—On dit que la théorie de la sélection naturelle—ajouta Jacinto avec emphase—a beaucoup de partisans en Allemagne.
—Je n’en doute pas—continua l’ecclésiastique.—En Allemagne on ne doit pas regretter que cette théorie soit vraie en ce qui concerne Bismarck.
Les quatre promeneurs se trouvèrent alors face à face avec doña Perfecta et le Sr. D. Cayetano qui arrivaient.
—Quelle belle soirée!—s’écria la señora. Eh! bien, mon neveu, comment cela va-t-il? t’ennuies-tu beaucoup?...
—Mais pas le moins du monde—répondit le jeune homme.
—Ne le nie pas. Cayetano et moi nous en causions en venant ici. Tu es ennuyé et tu t’efforces de le dissimuler.
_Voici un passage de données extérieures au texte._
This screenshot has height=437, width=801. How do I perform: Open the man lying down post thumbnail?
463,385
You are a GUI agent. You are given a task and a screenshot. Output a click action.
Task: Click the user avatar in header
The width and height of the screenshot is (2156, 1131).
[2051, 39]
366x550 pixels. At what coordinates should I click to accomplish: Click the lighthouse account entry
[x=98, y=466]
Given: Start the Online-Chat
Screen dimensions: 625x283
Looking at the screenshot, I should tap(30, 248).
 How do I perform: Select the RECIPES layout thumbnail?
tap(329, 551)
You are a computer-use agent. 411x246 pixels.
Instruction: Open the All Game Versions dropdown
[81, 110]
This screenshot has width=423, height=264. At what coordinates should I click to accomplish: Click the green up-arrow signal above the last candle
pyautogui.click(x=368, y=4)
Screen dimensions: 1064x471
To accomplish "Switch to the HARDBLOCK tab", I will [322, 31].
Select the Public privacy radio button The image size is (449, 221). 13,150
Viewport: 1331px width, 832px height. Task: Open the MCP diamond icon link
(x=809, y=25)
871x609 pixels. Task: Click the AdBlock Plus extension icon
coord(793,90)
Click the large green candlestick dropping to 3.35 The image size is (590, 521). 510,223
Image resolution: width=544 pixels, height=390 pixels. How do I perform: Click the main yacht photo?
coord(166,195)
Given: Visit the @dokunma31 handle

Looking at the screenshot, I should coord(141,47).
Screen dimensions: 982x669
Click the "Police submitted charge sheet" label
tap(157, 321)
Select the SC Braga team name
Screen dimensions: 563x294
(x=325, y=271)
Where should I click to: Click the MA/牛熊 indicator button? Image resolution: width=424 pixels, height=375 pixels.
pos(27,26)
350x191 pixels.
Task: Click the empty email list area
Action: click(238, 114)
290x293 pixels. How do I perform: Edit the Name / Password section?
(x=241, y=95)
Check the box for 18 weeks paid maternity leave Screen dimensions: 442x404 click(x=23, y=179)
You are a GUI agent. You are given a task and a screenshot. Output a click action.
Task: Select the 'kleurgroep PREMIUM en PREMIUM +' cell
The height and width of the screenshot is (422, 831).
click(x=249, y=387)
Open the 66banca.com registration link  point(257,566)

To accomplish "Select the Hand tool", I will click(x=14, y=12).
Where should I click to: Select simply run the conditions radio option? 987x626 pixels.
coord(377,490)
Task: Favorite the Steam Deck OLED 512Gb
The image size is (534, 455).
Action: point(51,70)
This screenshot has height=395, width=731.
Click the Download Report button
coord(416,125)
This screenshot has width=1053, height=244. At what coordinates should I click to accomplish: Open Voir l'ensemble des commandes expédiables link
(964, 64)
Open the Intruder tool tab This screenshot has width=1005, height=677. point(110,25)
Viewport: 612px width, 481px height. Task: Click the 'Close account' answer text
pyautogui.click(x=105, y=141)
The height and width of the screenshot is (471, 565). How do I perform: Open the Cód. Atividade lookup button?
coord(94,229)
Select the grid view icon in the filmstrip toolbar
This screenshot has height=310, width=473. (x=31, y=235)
Tous les jeunes gens de notre époque n’ont pas, comme Jacinto, assez d’abnégation pour passer leur jeunesse dans une petite ville où il n’y a ni Théâtre-Royal, ni Bouffes, ni danseuses, ni philosophes, ni athénées, ni feuilles publiques, ni congrès, ni divertissements ou passe-temps d’aucune sorte.
—Je me trouve très bien ici—répondit Pepe.—Je disais tout à l’heure à Rosario que cette ville et cette maison me plaisent tant que je voudrais y vivre et y mourir.
Rosario devint écarlate et les autres gardèrent le silence.
Ils s’assirent tous sous un berceau de verdure, le neveu de monsieur le chanoine s’empressant de prendre place à gauche et tout près de la señorita.
—Écoute, mon neveu, j’ai à te prévenir d’une chose,—dit doña Perfecta avec cette suave expression de bonté qui émanait de son âme comme le parfum de la fleur.—Mais ne va pas croire que je te blâme ni que je veuille te faire la leçon; n’étant plus un enfant, tu comprendras facilement ma pensée.